Пэйджит слабо улыбнулся:
— Боже мой, ты снова заговорил по-человечески. Я мог бы и чаще заводить «нежеланных детей».
Колвин в раздражении тряхнул головой:
— Перестань, Крис!
— Хорошо, — проговорил Пэйджит. — Суть в том, что, будь моя воля, Карло никогда бы не родился. Поверь, мне неприятно, что так получилось, еще больше у меня переживаний из-за того, в каких условиях он живет. — Помолчав, он тихо добавил: — Что касается Марии — она хотела ребенка из каких-то своих соображений. То есть рождение Карло служило какой-то цели.
Колвин взглянул недоуменно:
— Что ты имеешь в виду?
Пэйджит помедлил.
— Это касается личного. Сугубо.
Колвин внимательно изучал его лицо.
— Хорошо, — наконец отозвался он. — Вернемся к сегодняшнему дню. Ты рассказал об этом своей жене, Андреа?
— О последних днях — ничего, она сейчас в турне, в Европе. В общем и целом Андреа относится к факту существования Карло как к явлению другого мира; наверное, из-за того, что это ей неприятно. Отрешение — так, я думаю, это называют.
Колвин, казалось, собирался задать вопрос, но не задал. Потом поинтересовался:
— На твой взгляд, Мария имеет ясное представление о том, как живется Карло?
Как объяснить, подумал Пэйджит, что Марии это так же известно, как и ему, но не вдаваясь в подробности, которые Колвину знать необязательно?
— У Марии есть обо всем ясное представление, — ответил он. — Просто она не может это прочувствовать так, как я или ты.
— Из того, что ты рассказал, я понял: она презирает своих родителей и люто ненавидит все, связанное с детством.

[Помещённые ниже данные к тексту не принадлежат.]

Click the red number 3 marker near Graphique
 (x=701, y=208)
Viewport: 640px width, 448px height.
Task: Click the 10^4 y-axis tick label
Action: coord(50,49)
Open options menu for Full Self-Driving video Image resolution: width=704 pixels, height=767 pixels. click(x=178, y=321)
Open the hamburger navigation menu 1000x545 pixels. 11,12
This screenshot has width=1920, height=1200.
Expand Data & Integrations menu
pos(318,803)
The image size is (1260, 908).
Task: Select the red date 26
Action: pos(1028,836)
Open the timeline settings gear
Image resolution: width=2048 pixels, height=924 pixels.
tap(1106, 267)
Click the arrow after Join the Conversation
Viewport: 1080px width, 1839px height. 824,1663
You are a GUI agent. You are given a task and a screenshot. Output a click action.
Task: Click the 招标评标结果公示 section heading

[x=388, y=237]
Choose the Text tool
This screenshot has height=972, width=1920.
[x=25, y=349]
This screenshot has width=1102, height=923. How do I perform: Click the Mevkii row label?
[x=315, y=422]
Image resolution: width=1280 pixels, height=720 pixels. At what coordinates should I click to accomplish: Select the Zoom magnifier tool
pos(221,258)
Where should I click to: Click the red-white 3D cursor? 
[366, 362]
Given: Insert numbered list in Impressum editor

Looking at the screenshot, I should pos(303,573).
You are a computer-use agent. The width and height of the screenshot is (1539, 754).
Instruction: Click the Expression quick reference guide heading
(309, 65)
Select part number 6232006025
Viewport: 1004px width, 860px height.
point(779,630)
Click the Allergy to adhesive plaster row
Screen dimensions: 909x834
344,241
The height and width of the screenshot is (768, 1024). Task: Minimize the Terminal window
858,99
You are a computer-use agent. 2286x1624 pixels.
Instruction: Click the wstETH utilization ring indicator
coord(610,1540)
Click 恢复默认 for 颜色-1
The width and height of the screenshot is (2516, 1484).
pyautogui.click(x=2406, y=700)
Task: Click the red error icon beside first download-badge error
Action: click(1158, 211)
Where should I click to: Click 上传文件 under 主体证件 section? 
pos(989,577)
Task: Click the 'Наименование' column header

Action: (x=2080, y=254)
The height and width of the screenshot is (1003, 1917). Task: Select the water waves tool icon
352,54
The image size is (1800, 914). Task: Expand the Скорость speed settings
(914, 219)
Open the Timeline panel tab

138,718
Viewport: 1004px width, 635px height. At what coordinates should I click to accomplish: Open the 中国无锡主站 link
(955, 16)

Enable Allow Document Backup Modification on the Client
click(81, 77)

— Верно. После того как я смог лично познакомиться с обстановкой в доме Карелли, я просто поражен тем, как многого она смогла добиться в жизни. Но, чтобы стать тем, кем она стала, Марии пришлось лишиться многого из того, что она имела. Сегодняшняя Мария очень целеустремленный человек, у которого все разложено по полочкам. Переживать тяжелые случаи не в ее характере, она о них просто забывает. Это ее закон. Уяснив, что в правилах ее родителей вести интриги, она плетет свои, спокойно делает любую дьявольщину, не заботясь ни о ком. Если у тебя есть цель, Мария скажет: добивайся ее во что бы то ни стало. Не распускай нюни и не смей мне жаловаться. Она настолько практичный человек, что жалость и сострадание ей неведомы. Подобно большинству людей, что всем обязаны только себе, трудности, которые она преодолела, успехи, которых она добилась, позволяют ей брать на себя роль исполнителя приговоров над теми, кто обречен на гибель по социально-дарвинистским законам. — Пэйджит помедлил. — Хотя я думаю, что, судя? и обвиняя мир, она никогда не придет к суровому моральному осуждению самой себя.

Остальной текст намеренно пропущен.